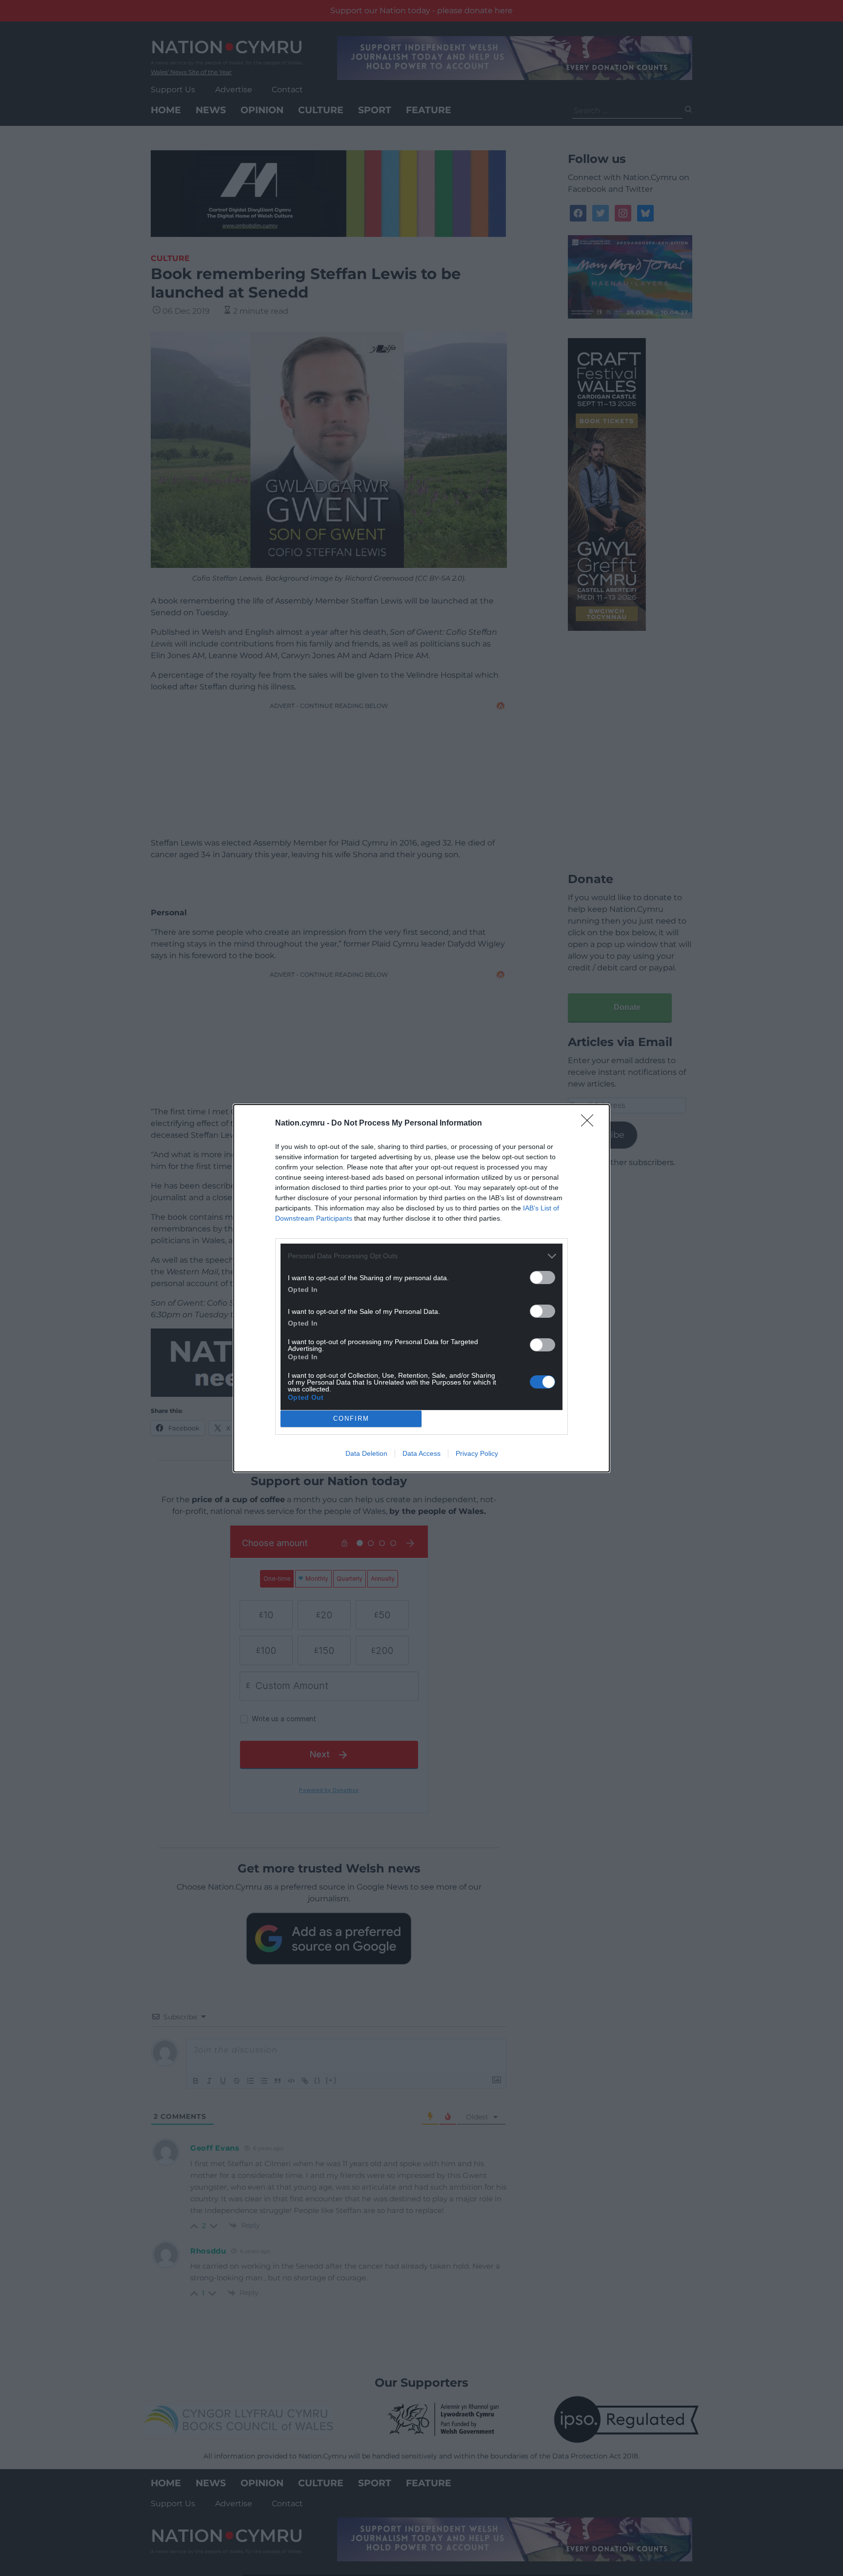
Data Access (421, 1453)
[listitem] (421, 1256)
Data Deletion (366, 1453)
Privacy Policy (477, 1453)
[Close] (590, 1123)
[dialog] (421, 1288)
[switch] (542, 1277)
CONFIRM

Brief ::
Write everything in the records out exactly, apart from the pictures.

Result for this exercise ::
Data Access (421, 1453)
[listitem] (421, 1256)
Data Deletion (366, 1453)
Privacy Policy (477, 1453)
[Close] (590, 1123)
[dialog] (421, 1288)
[switch] (542, 1277)
CONFIRM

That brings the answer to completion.